The method is very like hot-dip galvanizing, but it’s performed as the first stage of production. The process involves rolling the sheet metal through a highly effective cleaning agent, priming the metal for the procedure. The metal is then put into a pool of molten liquid zinc after its immediate removal. Galvanizing many coils of sheets on an industrial scale is a significant advantage for this method. The resulting coating is also more unified compared to traditional hot dipping. One advantage for using pre-galvanization is:

An advantage of this method is that large coils of steel sheet can be rapidly galvanized with a more uniform coating compared to hot-dip galvanizing. A disadvantage is that once fabrication of the pre-galvanized metal begins, exposed, uncoated areas will become present. This means that when a long coil of sheet is cut into smaller sizes, the edges where the metal is cut are left exposed.

Electrogalvanizing

Galvanizing steel doesn’t get any more unique than electrogalvanizing—it doesn’t require dipping the metal in molten zinc. Instead, the method uses an electric current (similar to electroplating) introduced through an electrolyte solution. The results after applying the current are positively charged zinc ions forming a coating over the steel. Similar to pre-galvanizing, the method is used at the initial stage of production and applied continuously using a roll of sheet metal.

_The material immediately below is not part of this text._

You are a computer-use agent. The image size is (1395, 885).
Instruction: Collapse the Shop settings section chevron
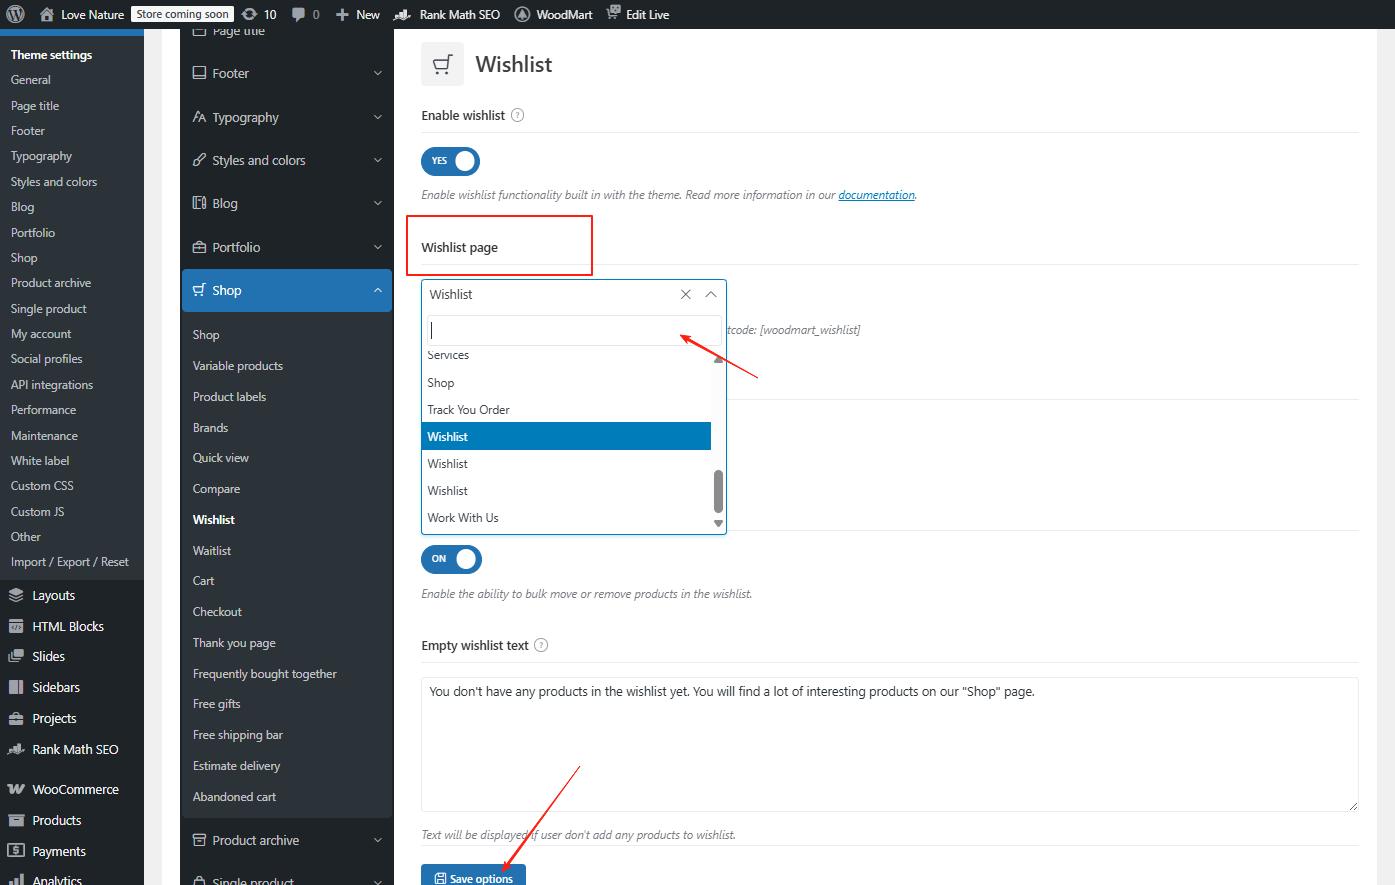click(x=377, y=290)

Some advantages of this process are a uniform coating and precise coating thickness. However, the coating is typically thinner than the coating of zinc achieved by the hot-dip galvanizing method which can result in reduced corrosion protection.

In Sum

Galvanization started over 300 years ago when an alchemist experimented by dumping clean iron into molten zinc. He was surprised by the resulting shimmering silver coating that ‘stuck’ to the metal. Today, finding examples of galvanized steel is easy.

  • Bicycles
  • Bolts
  • Car Bodies
  • Cool Rolled Steel
  • Nuts
  • Tools
  • Wires

Looking at some buildings, balconies, staircases, ladders, verandahs, and walkways all use galvanized steel.

If a fabricated metal project ends up outside, odds are it’s galvanized steel holding it together. Its popularity derives from its strength, durability, and corrosion protection.

To think, an accidental encounter between a scalpel and a frog’s nerve started the whole thing!